Par Martin Lemur
En validant la mesure au nom de la protection de la dignité humaine, la plus haute juridiction administrative ouvre un débat sensible sur les limites de l’intervention de l’État dans la vie intime des citoyens.
Les juges ont estimé que ces événements réduisaient les participantes à un « rôle exclusif d’objet sexuel », constituant ainsi une atteinte à la dignité de la personne humaine. Ils ont également relevé que certaines mises en scène pouvaient évoquer des agressions sexuelles, des séquestrations ou des enlèvements, même lorsqu’elles étaient réalisées avec le consentement des participantes.
Cette motivation est vivement contestée par plusieurs observateurs, qui estiment que le consentement libre et éclairé des adultes concernés aurait dû primer.
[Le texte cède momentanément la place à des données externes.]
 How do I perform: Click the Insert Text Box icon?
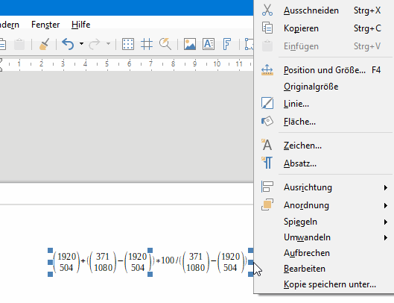(x=209, y=44)
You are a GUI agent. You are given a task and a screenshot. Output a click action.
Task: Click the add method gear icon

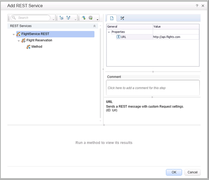[x=90, y=18]
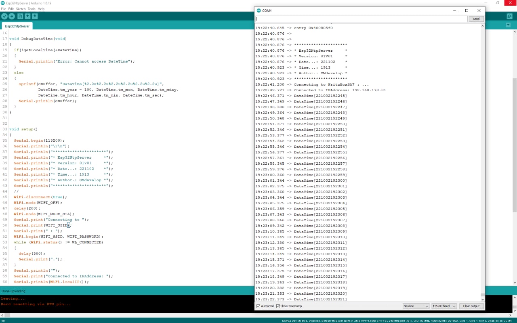Click the serial message input field
This screenshot has width=517, height=323.
pos(361,19)
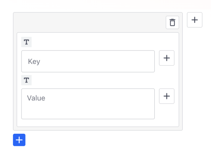Tap the plus icon next to Value textarea
The height and width of the screenshot is (155, 211).
pos(167,96)
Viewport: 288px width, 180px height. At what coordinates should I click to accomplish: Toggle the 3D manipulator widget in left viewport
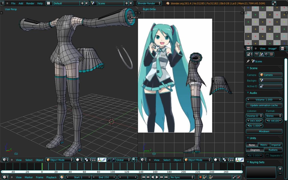click(x=100, y=160)
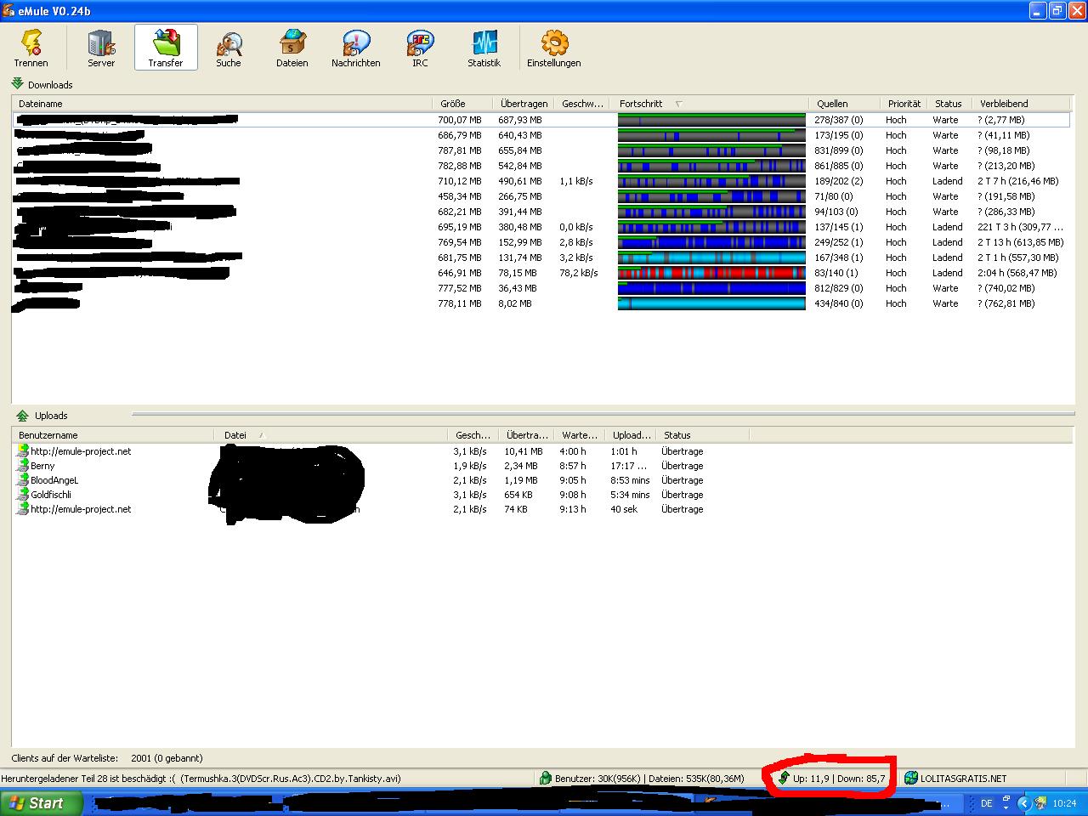Click the Downloads panel header icon
Screen dimensions: 1088x816
[x=18, y=84]
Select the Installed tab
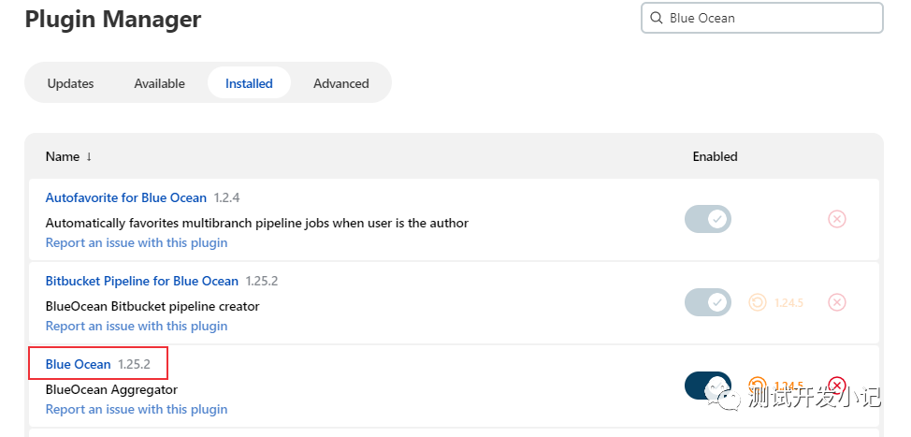Image resolution: width=911 pixels, height=437 pixels. tap(249, 83)
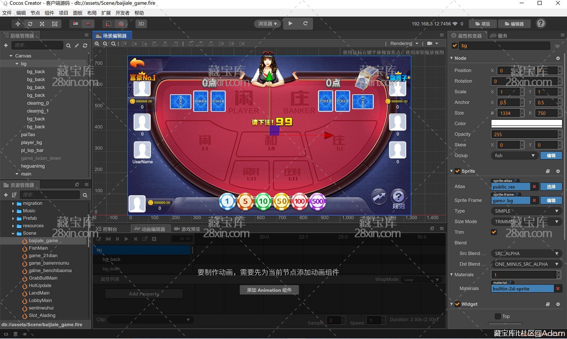The width and height of the screenshot is (567, 339).
Task: Open the 组件 menu
Action: click(x=50, y=13)

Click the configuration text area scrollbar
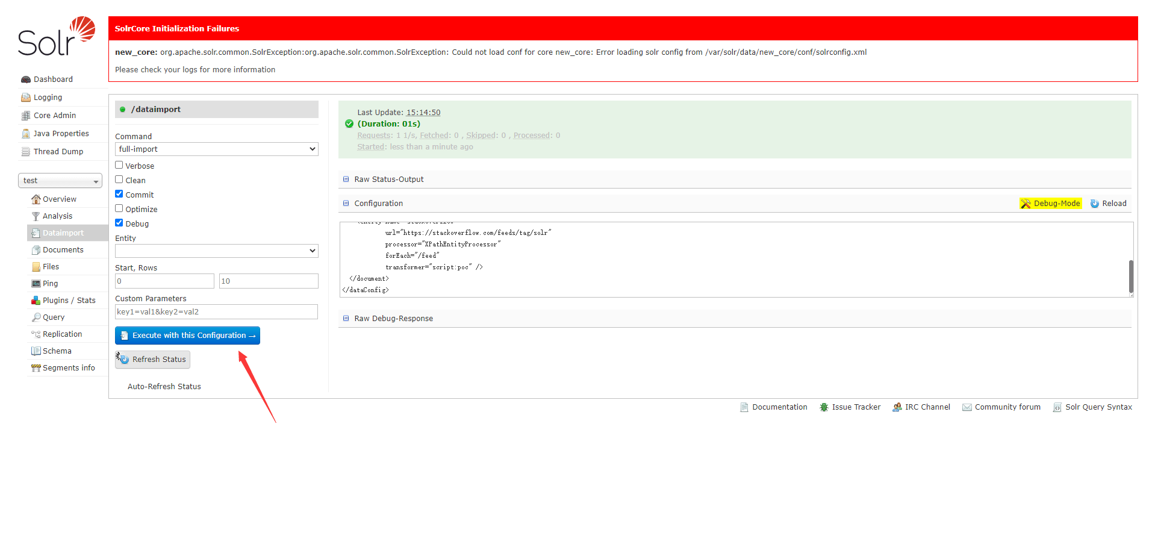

Pour eux, cette décision marque une extension inédite du contrôle de l’État sur les pratiques sexuelles privées et pourrait créer un précédent susceptible d’affecter d’autres formes de sexualité consentie, comme les clubs libertins, les saunas gays ou certaines pratiques sadomasochistes.
Les associations féministes ayant soutenu la fermeture de l’établissement considèrent au contraire que certaines pratiques, même consenties, peuvent porter atteinte à la dignité des femmes et justifient une intervention des pouvoirs publics.
Au-delà du cas de Z Machine, cette affaire ravive le débat entre deux principes fondamentaux : la protection de la dignité humaine et le respect de la liberté individuelle. Une question qui pourrait continuer d’alimenter les discussions juridiques et sociétales en France dans les prochains mois.